Por supuesto me responsabilizo de gran parte de las carencias que sufren. La mayoría de las veces, como padre, sé que no lo estoy haciendo todo lo bien que podría, que no les dedico el suficiente tiempo, que muchísimas veces intento eludir mis responsabilidades. Por ejemplo, no les limito en absoluto el uso de consolas, tabletas o televisión. Algunas noches, haciendo balance del día, me doy cuenta de que han estado horas y horas con la Nintendo. Al día siguiente puede ocurrir lo mismo.

Se lo permito pese a saber que no es lo mejor.

Mis hijas son normales. Leen, razonan, hacen sus deberes... Y como buenas niñas, son imprevisibles.
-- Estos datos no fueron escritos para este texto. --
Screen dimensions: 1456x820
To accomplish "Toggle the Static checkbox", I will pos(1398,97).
Una noche, agotado de que vieran series estadounidenses protagonizadas por chicas y chicos estupendos -quienes, ¡oh casualidad!, siempre viven en lujosos apartamentos en Manhattan, conducen Porsches y tienen padres que, para su suerte, nunca están en casa- tuve una iniciativa que fue todo un éxito.
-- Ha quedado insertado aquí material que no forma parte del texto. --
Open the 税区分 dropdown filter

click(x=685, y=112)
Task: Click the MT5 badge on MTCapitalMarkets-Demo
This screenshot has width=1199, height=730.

Corté la serie que estaban viendo y les puse la película El Chico, de Charles Chaplin. Recuerdo ahora esa noche al escuchar en la radio que se cumple el 125 aniversario del nacimiento del actor, sin duda uno de los mayores genios que ha dado la Historia del cine.

Reconozco que cuando empezó la película estaba convencido de que mi iniciativa iba a naufragar en el mar de los fracasos. La película -en blanco y negro, muda, protagonizada por un señor de bigote y bombín- no reunía los argumentos que, visto lo visto, más interesan a los niños de hoy en día.

Y, sin embargo, triunfé. Pocas veces he visto reír tanto a mis hijas como aquella noche. Me pidieron repetir hasta cinco veces la escena en la que el chico huye de la policía a toda velocidad.

Y con lágrimas en los ojos, dejaron de mirar cuando al mismo chico le separan a la fuerza de su padre-vagabundo. Durante los 52 minutos que dura la película les expliqué todo aquello que no entendían, me adelanté a algunas escenas para aumentar el interés ("¡Ya veréis lo que va a ocurrir ahora, atentas!") y sobreactué riéndome a mandíbula batiente ante determinadas escenas pese a sabérmelas de memoria.

Cinco días después habían visto El chico otras tantas veces.

Semanas más tarde hice exactamente lo mismo con otra película de Chaplin: Tiempos modernos. En varios momentos tuve que parar la reproducción porque mi hija mayor, de diez años, estaba literalmente llorando de la risa -con la célebre escena de las tuercas- o gritando de la tensión (al final de la película, cuando Chaplin casi se despeña montando en patines). Mi hija de 5 años rió, gritó y disfrutó como lo que es: una enana.

Por ahora han visto El Chico, Tiempos modernos y La quimera del oro -bueno, con la última tuvieron momentos de bajón-. No es una revolución, lo sé. Pero sí una pequeña victoria. Al menos para mí. No han dejado de ver, ni dejarán de ver, series de Disney Channel que detesto, como Jessie, Mi perro tiene un blog o Shake It up. Pero saben quién es Charlot. Han visto gran cine y se han preocupado por saber cómo es posible que un trabajador tenga que estar ocho horas al día ajustando tuercas en una fábrica.

He constatado, en fin, que con un poco de esfuerzo a cualquier niño se le puede estimular, se le puede exigir un poco más de lo habitual. Y responde de forma positiva.

Para conseguirlo sólo se necesita voluntad. Y el genio de Charles Chaplin.